[Collection entries]

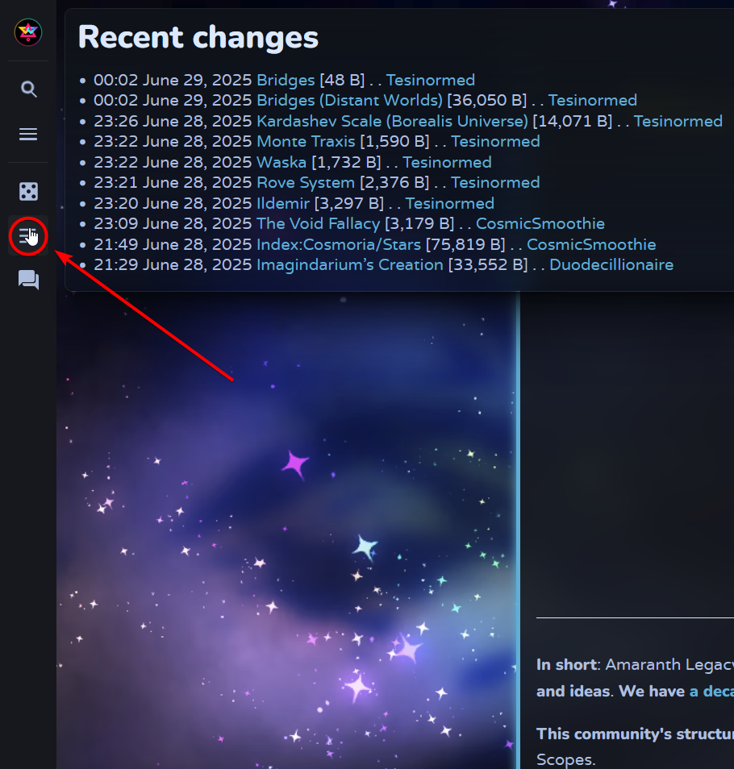Screen dimensions: 734x769
Task: Click Tesinormed beside the first Bridges entry
Action: (x=430, y=81)
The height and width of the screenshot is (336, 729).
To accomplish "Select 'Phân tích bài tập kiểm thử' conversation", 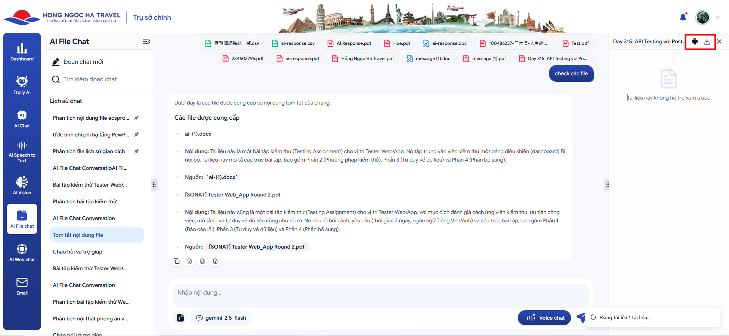I will 85,201.
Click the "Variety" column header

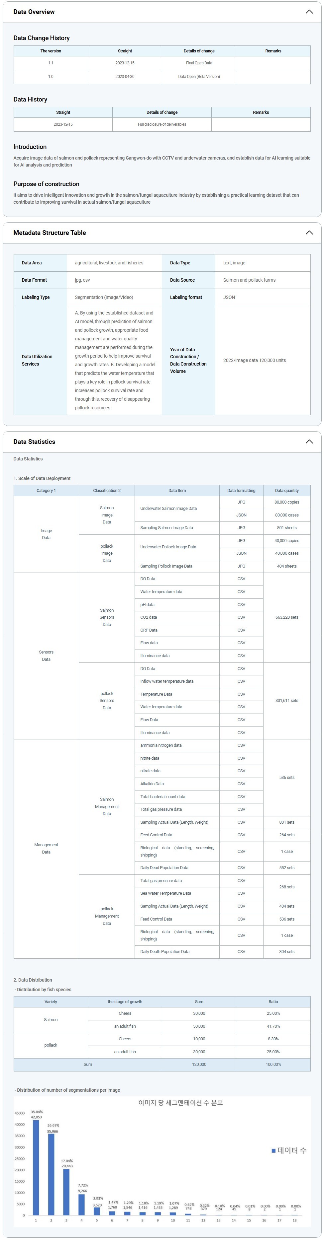click(51, 1002)
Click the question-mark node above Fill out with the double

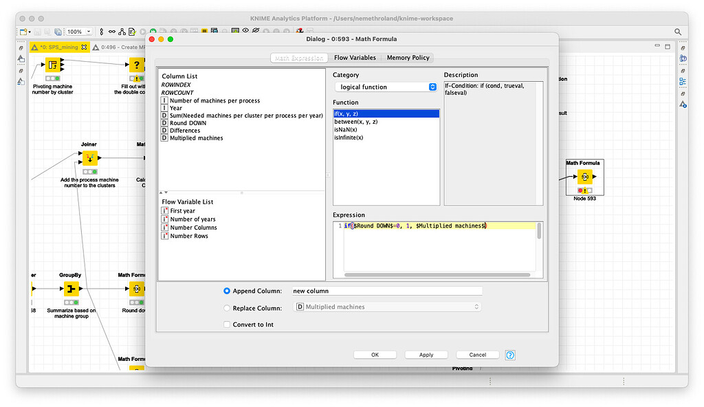[x=135, y=64]
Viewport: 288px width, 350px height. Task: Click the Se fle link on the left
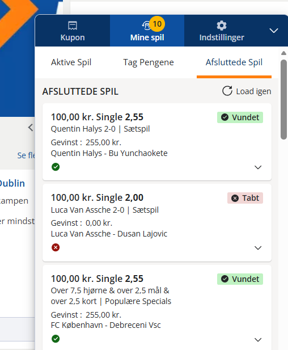(26, 155)
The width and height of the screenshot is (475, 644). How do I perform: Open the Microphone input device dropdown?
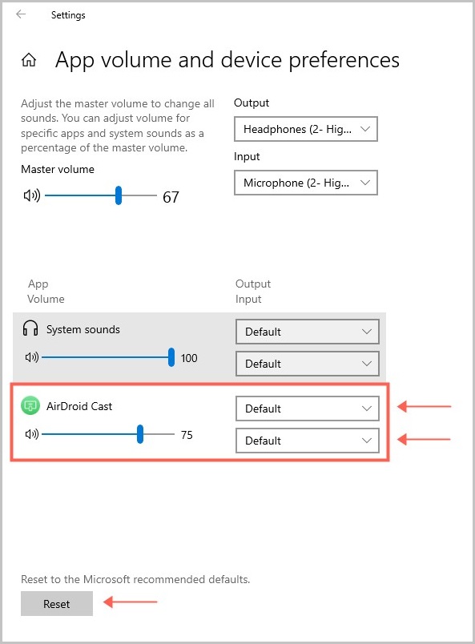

**Task description**: Each line above that contains the word "screenshot" should be copied.

**Answer to this problem**:
The height and width of the screenshot is (336, 729).
The width and height of the screenshot is (475, 644). How do I perform: Open the Microphone input device dropdown?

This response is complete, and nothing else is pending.